**Vorgegebener Textauszug**
━━━━
7. Die Ostspange allein hat ausreichende Entlastung sogar ohne weitere ÖV-Maßnahmen

Nach den vorliegenden Unterlagen von SSP führt die Ostumgehung von Neuses (Planfall 9), die im Ausbauplan Staatsstraßen in der 1. Dringlichkeit eingestuft ist, wird die maximale Belastung auf der Ortsdurchfahrt westlich der Kreuzung Niederndorfer Hauptstraße/Vacher Straße mit etwa 8.000 Kfz/24h angegeben. Das bedeutet, dass die Ortsdurchfahrt von Niederndorf und Neuses auch im Planfall 9 deutlich entlastet wird. Damit führt diese Maßnahme zu einer wirksamen und ausreichenden Entlastung der Ortsdurchfahrt, auch im Vergleich zur heutigen Belastung mit 14.600 Kfz/24h und im Bezugsfall mit 16.200 Kfz/24 h. Dabei sind erweiterte ÖV-Maßnahmen noch nicht berücksichtigt und dass der Verkehr an der Vacher Kreuzung bei einem Linksabbieger-Verbot wesentlich flüssiger ohne größere Staus gestaltet werden kann.
━━━━
**Datenzeilen**
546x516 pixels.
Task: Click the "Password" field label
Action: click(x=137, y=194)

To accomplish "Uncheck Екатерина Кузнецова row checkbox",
━━━━
**Zu erstellende Ausgabe**
Wiederhole aus dem Text zur Ostspange wörtlich die Stelle von „Nach den vorliegenden“ bis einschließlich „gestaltet werden kann.“. Die Daten stammen aus einer anderen Quelle als der Text.

**Lösung dieser Übung**
Nach den vorliegenden Unterlagen von SSP führt die Ostumgehung von Neuses (Planfall 9), die im Ausbauplan Staatsstraßen in der 1. Dringlichkeit eingestuft ist, wird die maximale Belastung auf der Ortsdurchfahrt westlich der Kreuzung Niederndorfer Hauptstraße/Vacher Straße mit etwa 8.000 Kfz/24h angegeben. Das bedeutet, dass die Ortsdurchfahrt von Niederndorf und Neuses auch im Planfall 9 deutlich entlastet wird. Damit führt diese Maßnahme zu einer wirksamen und ausreichenden Entlastung der Ortsdurchfahrt, auch im Vergleich zur heutigen Belastung mit 14.600 Kfz/24h und im Bezugsfall mit 16.200 Kfz/24 h. Dabei sind erweiterte ÖV-Maßnahmen noch nicht berücksichtigt und dass der Verkehr an der Vacher Kreuzung bei einem Linksabbieger-Verbot wesentlich flüssiger ohne größere Staus gestaltet werden kann.